** START OF Text extract **
Reaction roundup: The Nutcracker in 3-D is probably the worst Christmas movie ever

Reaction roundup: The Nutcracker in 3-D is probably the worst Christmas movie ever

Hated it! The Nutcracker in 3-D 

There’s little in the world as simultaneously cringe-worthy and satisfying as a truly venomous film review. And while it may be wrong to merrily wallow in the bitingly clever critiques of someone else’s creative output, sometimes a film is so misguided that there’s little else one can do than collect the most vitriolic critics’ quotes and lovingly compile them in a blog post. Well, folks, that movie is director Andrei Konchalovsky’s The Nutcracker in 3D, and this is that blog post. Here, the best of the meanest from our local critics.
** END OF Text extract **
** START OF The data **
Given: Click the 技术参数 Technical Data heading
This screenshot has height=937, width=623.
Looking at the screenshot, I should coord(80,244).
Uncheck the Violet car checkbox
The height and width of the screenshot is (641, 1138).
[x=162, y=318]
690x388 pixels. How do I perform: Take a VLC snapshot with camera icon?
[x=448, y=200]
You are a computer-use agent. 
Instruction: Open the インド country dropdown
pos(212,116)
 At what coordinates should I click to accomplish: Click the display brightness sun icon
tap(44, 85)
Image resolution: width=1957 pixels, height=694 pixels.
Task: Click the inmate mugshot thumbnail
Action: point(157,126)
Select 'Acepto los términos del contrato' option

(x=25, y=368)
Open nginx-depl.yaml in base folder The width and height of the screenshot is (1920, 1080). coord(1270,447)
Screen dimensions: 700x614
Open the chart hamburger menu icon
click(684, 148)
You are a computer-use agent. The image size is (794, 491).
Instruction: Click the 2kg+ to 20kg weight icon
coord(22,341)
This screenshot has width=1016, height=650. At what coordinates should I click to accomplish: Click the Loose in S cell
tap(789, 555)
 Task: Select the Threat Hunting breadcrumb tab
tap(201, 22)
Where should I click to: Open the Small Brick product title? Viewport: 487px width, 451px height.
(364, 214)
** END OF The data **
Written exercise 1:
In the rows, from the start through the line that contains "[x=448, y=200]", swap "Technical Data" for "Specifications" and write out that stretch again with nothing else changed.
Written exercise 2:
Please pick up the Nutcracker review roundup from its last sentence and carry it on.

Result 1:
Given: Click the 技术参数 Specifications heading
This screenshot has height=937, width=623.
Looking at the screenshot, I should coord(80,244).
Uncheck the Violet car checkbox
The height and width of the screenshot is (641, 1138).
[x=162, y=318]
690x388 pixels. How do I perform: Take a VLC snapshot with camera icon?
[x=448, y=200]

Result 2:
From the Globe and Mail:

“This special-effects-heavy, big-budget musical from expatriate Russian director Andrei Konchalovsky (Runaway Train, Tango and Cash) ranks as one of the most misguided children’s films ever made…despite problems ranging from the mishmash of accents, to the stilted performances and [Elle] Fanning’s questionable off-the-shoulder nightgown, the movie doesn’t turn entirely hideous until the arrival of John Turturro as the preening, Hitler-like Rat King.”

From the Toronto Sun:
The Nutcracker in 3D has its place in the slew of bad movies lately that have been released to test the shaky theory that audiences will watch anything as long as they have to pay an extra three dollars and wear stupid glasses…The working title of this film was reportedly Nutcracker: The Untold Story. If only.”

From the Toronto Star:
“The Nutcracker, when transformed into a prince, prefers to go by the handle N.C. Is that supposed to be contemporary cool? It isn’t.”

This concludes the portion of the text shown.